> **INSTRUCTIONS TO FOLLOW**: Report how many lines of the listing below include the word "height". Give nothing but the number.

-- INFORMATION follows --

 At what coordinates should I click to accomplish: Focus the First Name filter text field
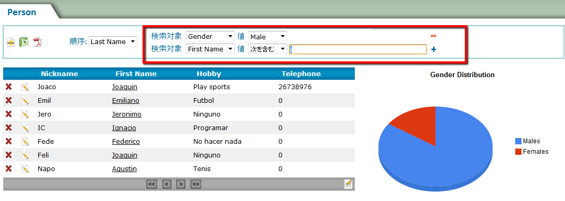[358, 49]
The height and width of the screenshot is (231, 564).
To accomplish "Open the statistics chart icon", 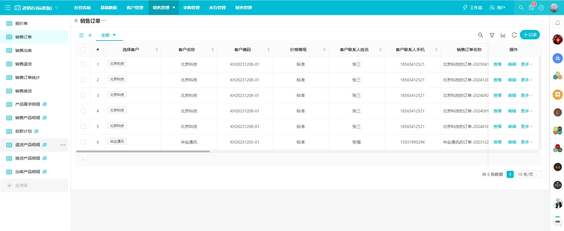I will 503,35.
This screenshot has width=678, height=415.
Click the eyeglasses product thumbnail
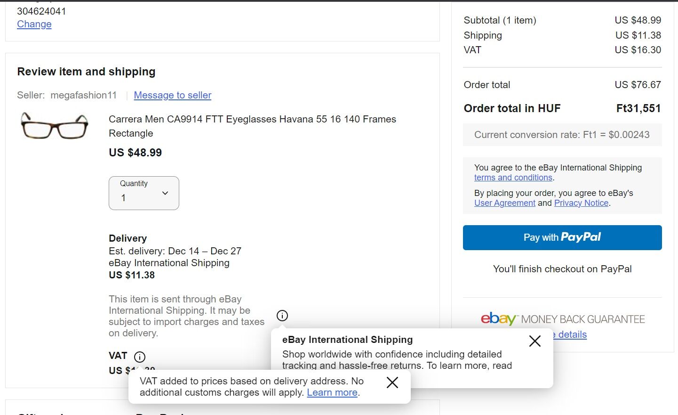point(55,126)
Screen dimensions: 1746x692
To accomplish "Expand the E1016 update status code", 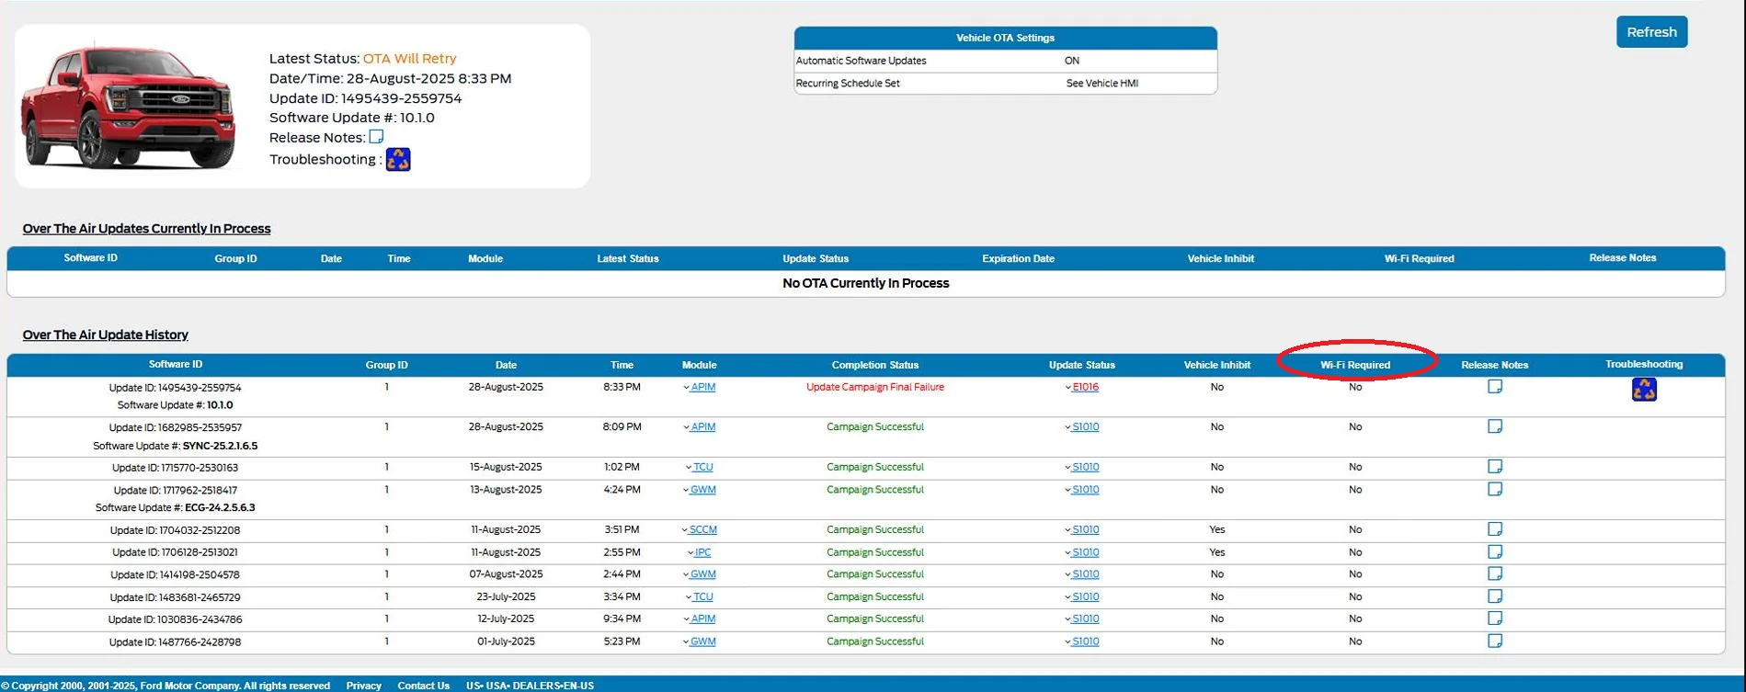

-- INFORMATION concluded --

> **EXERCISE ANSWER**: 2